If I've learned anything over my career thus far, it's that we come up with the stupidest excuses to not do something.
To be clear, we often devise dumb excuses to do things, too. But no excuse for why we've done something can top the hogwash we use to explain why we didn't do something else.
Ultimately, our excuses boil down to three categories.
Often we allege we needed someone else's permission to do something and, because we didn't have it, that task was impossible. The reality is quite different. Often, when permission is required, it's only ever granted to those who explicitly request it.
If you never step up and offer to do something, no one will assume you're willing to do it.
I assumed for the longest time that starting a business would be too difficult an accomplishment for someone under 30 to do. My advisors told me I was too young. They told me I wouldn't be successful. While appealing for help filling out my first state filing forms, advisors actively discouraged me from applying for a business license.

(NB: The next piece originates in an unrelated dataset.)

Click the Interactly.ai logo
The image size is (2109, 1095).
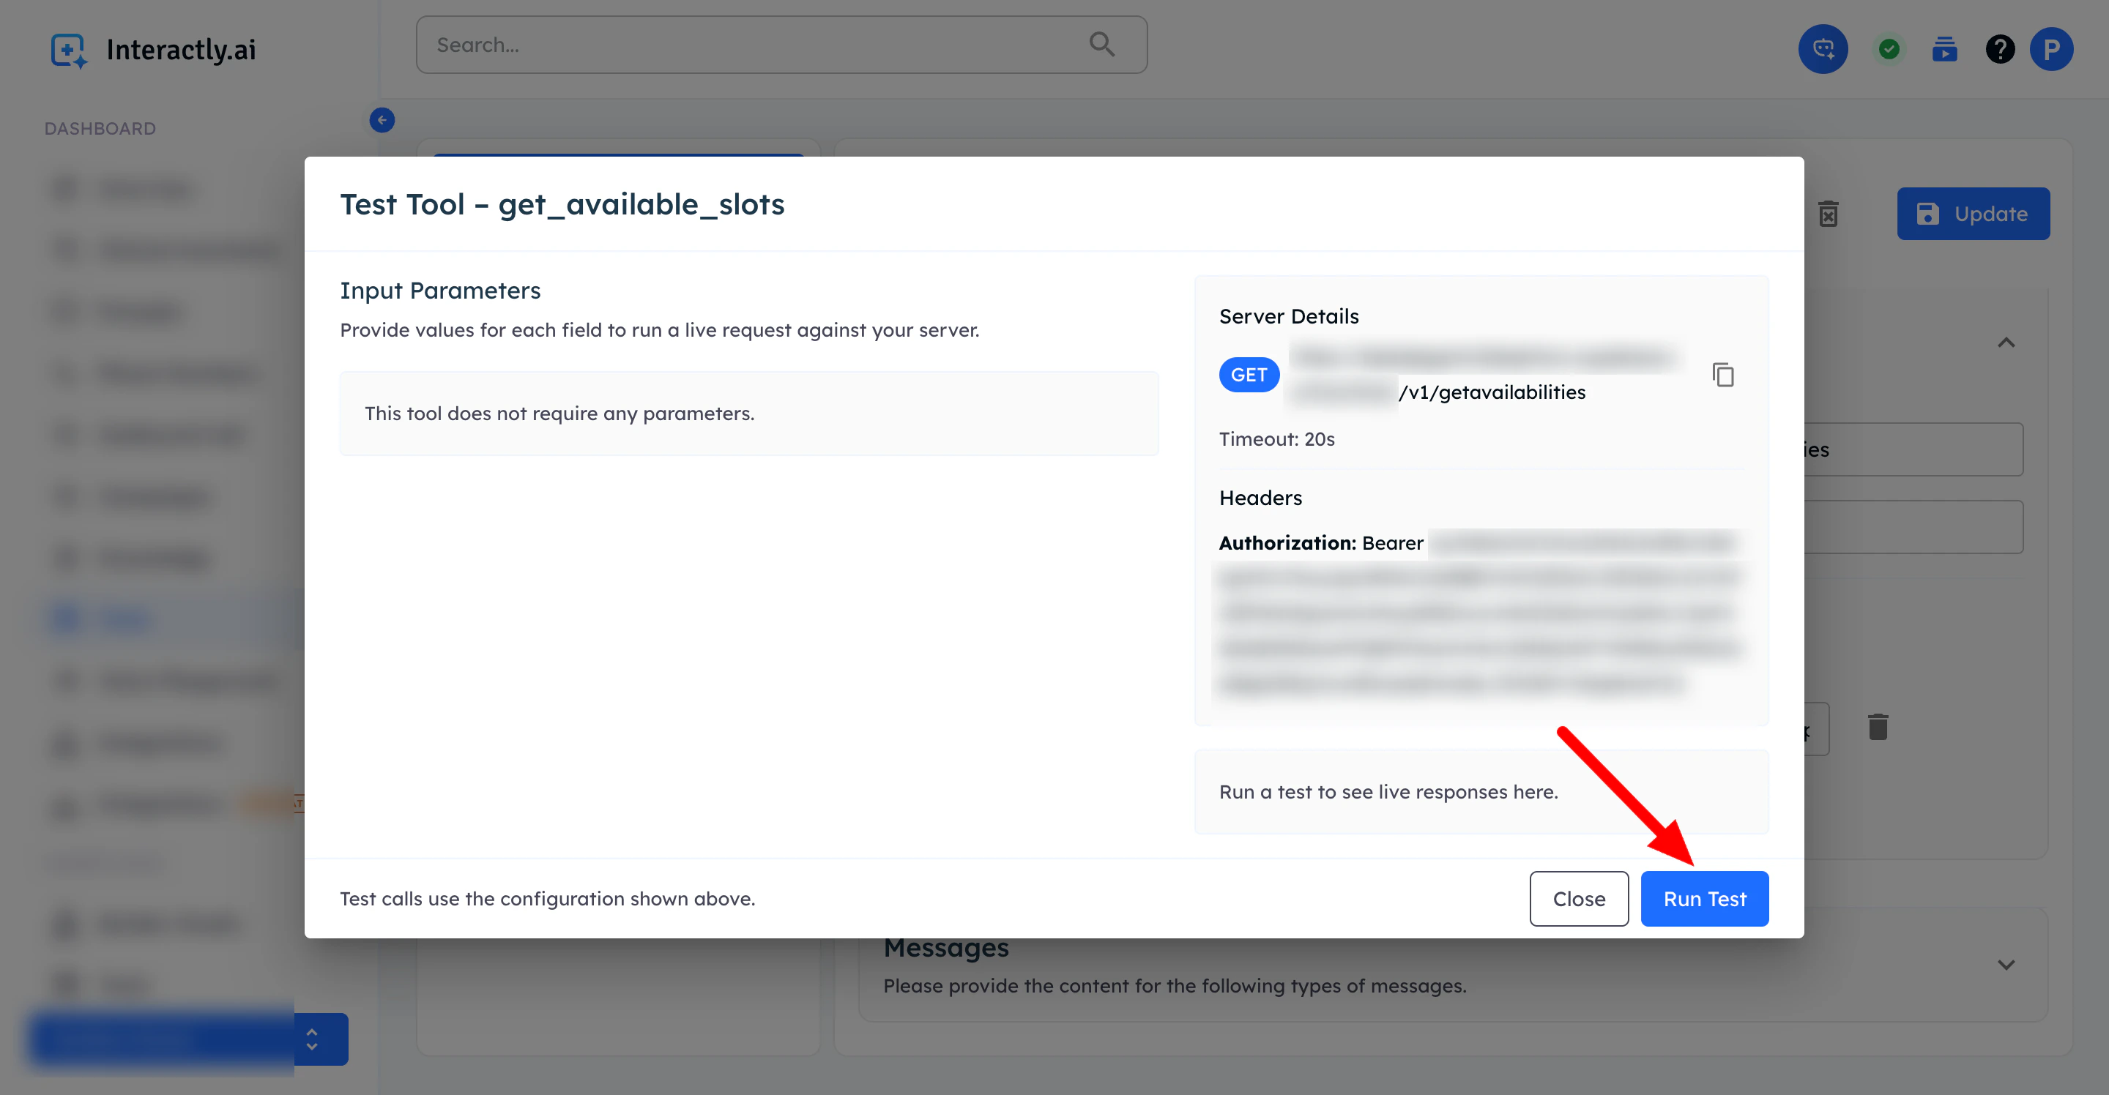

I didn't need their permission.
The state granted my business registration and I've been a business owner now for over 6 years.[ref]The business is small and in no way accounts for the bulk of my income, but it's something that's wholly mine.[/ref] All it took was moving forward without the naive assumption that I needed someone else's blessing to pursue my dream.
When I was still dating, someone once told me "if you're single, you're never 'too busy' to do something." They were pointing out that I was the master of my own time and any sense of busy in my schedule was my own creation.

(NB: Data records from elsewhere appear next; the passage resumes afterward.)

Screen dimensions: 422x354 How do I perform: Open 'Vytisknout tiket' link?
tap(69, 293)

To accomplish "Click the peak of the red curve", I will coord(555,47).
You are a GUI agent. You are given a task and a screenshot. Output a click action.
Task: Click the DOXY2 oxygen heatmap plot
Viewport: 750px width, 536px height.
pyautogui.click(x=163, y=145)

They were completely right.
Even if you're not single, you're still very much the master of your own schedule. Outside of work, you are in complete control of what occupies your time. Sleeping in, watching football, playing Halo - these are all activities you elect to do instead of something else. Saying you're too busy to start a business, blog, learn to cook, exercise, write a letter ... it's a lie.
You often don't know what you don't know until you push the edges of your knowledge. When you do discover a hole in what you know, filling it in with useful information is a matter of will.
You can buy a book to learn a programming language. You can find an instructor to learn a foreign language. You can take a martial arts class. You can learn to shoot and hunt. You can learn to drive.
You can learn.
There is no limit to what you're capable of. You don't need my or anyone else's permission to live your dreams or change the world. Even if you are busy with work or family or have other demands on your time, setting aside just fifteen minutes each day can change your life. Even if you don't know how to do something, you can find a guide or mentor to help teach you.
So what's really holding you back from chasing your dreams?